Zekât ya da sadaka da, tabakalar arasındaki kopukluğu ortadan kaldıran bir ibadet türündendir. Zekât, hadise göre İslam’ın bir köprüsüdür. İslam toplumunda insanların birbirine yardımları, köklü iletişimleri, yaklaşmaları ancak zekât sayesinde mümkündür. Zekât hem duygulara ve hem de fiziksel yapıya âdeta bir köprü gibidir. Yani zenginden fakire uzanan bir şefkat elidir ve fakirden zengine karşı duyulan bir saygıdır. Böyle olunca Bediüzzaman’ın dediği gibi, “İnsanların terakkiyatına engel olan isyanlardan, ihtilallerden, ihtilaflardan meydana gelen felâketlerin tiryaki, ilâcı muavenettir.” diyerek, zekâtın duygu galeyanını sağaltıcı özelliğine değinilir. Zekâtın farz olması ve faizin yasaklanmasının hikmeti toplumun bütünsel huzurudur. (İşaratü’l-İ’caz) Zekât ve sadaka, insanın iç dünyasının dışa yansıyan şefkatin âdeta somutlaşmışıdır.

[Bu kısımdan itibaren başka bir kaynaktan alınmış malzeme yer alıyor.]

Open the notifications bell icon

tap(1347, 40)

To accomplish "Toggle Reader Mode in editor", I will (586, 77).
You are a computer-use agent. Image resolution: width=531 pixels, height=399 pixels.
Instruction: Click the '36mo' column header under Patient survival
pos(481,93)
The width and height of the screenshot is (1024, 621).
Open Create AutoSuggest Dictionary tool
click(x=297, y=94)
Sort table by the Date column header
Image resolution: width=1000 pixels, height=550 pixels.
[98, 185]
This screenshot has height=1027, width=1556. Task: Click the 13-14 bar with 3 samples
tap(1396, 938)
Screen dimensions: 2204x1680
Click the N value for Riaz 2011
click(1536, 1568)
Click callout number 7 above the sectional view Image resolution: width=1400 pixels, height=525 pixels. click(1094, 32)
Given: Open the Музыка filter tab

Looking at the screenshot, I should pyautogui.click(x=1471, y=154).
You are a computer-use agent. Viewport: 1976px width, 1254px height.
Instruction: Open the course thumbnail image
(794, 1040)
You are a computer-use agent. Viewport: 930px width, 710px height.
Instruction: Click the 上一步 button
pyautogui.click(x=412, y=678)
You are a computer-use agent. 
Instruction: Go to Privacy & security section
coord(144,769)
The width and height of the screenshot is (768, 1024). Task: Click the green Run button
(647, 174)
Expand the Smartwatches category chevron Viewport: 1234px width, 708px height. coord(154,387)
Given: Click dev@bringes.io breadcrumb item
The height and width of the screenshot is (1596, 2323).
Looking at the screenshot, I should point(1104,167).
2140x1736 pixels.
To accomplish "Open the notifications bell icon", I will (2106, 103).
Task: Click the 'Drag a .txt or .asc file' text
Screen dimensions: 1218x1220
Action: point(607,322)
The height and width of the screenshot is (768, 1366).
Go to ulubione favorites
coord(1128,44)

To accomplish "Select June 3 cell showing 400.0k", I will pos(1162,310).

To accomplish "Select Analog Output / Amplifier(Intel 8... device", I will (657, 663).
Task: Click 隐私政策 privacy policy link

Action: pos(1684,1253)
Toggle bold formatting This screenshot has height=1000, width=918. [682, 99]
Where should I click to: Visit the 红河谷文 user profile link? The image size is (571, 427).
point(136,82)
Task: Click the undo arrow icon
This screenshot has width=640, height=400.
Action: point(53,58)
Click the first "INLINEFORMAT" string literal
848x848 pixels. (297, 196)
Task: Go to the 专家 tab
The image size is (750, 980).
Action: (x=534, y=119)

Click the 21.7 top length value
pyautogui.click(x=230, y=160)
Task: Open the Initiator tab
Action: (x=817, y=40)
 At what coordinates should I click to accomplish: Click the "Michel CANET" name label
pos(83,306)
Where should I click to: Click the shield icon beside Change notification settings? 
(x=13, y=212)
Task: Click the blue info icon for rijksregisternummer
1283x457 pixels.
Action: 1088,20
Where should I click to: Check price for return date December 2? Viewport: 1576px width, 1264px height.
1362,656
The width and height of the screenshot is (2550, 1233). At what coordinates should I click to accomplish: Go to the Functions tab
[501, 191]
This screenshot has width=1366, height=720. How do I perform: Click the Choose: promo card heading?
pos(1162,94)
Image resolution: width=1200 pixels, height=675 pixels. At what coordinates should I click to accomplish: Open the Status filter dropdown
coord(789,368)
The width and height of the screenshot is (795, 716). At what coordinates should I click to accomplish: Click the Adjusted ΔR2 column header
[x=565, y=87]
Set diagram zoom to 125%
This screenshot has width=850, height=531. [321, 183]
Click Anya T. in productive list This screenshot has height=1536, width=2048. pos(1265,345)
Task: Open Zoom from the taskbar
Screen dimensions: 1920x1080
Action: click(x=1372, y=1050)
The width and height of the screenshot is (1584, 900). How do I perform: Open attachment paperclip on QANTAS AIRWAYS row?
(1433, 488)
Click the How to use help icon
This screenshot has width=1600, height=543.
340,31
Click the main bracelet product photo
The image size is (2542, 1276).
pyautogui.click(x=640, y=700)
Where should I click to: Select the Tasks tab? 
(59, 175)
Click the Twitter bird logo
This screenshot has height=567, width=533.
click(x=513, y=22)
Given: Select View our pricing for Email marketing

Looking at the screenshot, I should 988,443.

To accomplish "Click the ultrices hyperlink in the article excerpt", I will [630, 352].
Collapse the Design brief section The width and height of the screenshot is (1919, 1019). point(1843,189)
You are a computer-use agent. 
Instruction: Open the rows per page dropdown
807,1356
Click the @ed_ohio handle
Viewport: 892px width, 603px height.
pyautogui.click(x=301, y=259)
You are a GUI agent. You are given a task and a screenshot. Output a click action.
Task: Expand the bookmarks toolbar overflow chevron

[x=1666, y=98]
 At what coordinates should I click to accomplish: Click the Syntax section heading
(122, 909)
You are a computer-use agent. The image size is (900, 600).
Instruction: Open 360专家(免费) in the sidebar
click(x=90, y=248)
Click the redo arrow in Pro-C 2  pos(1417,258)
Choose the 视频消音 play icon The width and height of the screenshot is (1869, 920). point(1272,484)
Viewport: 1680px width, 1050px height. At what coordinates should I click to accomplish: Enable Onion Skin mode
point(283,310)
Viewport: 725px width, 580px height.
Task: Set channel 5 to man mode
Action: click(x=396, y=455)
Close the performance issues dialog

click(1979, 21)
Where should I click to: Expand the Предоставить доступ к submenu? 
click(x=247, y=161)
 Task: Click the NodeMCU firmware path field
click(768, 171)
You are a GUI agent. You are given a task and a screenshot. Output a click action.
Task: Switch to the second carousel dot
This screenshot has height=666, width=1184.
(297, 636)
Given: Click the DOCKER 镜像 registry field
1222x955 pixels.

Aslında bütün ibadetlerimizde duygu diyaloglarının bir alıştırması esprisi vardır. Namaz olsun, oruç olsun, zekât olsun ve diğer ibadetler olsun, iç dünyamıza getirdiği düzenle birlikte bir ayıklık kazandırırlar. Kendine gelip iç dünyada birbirlerine karşı hassaslaşan duygular zamanla bu hassasiyeti dış insanlara karşı da göstermeye başlarlar. Bu diyalog kurulmaya dursun, artık iyilik ve güzellikler alışverişinin insanlar arasında yaygınlaşması canlı bir şekilde gündeme gelir. Kur’an ve İslam’ın toplumlara vaat ettiği cennet hayatı böylece tesis edilir.
Ruhlar cephesinde atılmayan bu temelin toplumlar arasında tesisi imkânsızdır.